The Pipes of the Fireside Café

The Landlords sent a note by private courier some time in the night, as was their way. It was taped to the front door of Andretti and Sons Plumbing when the apprentice, Cassidy Minkelson, opened the office at 7 AM.

Fireside Café has plumbing issues

was all the note said. Cassidy called Mr. Andretti, who was still at home with one of the two Sons.

“Go check it out,” he told her. “Might just need a toilet plunged. I never can tell with them. You go and give me a call once we’ve got a sense of the situation.”

Normally the Fireside opened early for coffee, but this morning there was a sign on the door saying CLOSED FOR MAINTENANCE. Probably not just a clogged toilet, then. Cassidy waved at no one in particular; she couldn’t make out if there was anyone inside the dark café. When no one responded, she tried the door and found it unlocked.

“Hello?”

It smelled awful inside, but not like shit or rancid kitchen grease.

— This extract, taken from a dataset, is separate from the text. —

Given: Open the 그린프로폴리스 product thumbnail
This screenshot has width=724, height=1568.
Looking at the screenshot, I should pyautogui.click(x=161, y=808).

It was a weird, earthy, rotten kind of awful smell that Cassidy couldn’t place.

“We’re closed,” someone called from the kitchen with a note of suppressed panic in his voice.

“I’m from Andretti and Sons,” Cassidy called back. She couldn’t say “I’m a plumber” just yet, not in good conscience.

“Oh, good!” The general manager emerged from the kitchen. His sleeves were rolled up, he wore blue latex gloves, and his pants were soaked up to the knees. “The Landlords left us a note this morning, they said they reached out to you.”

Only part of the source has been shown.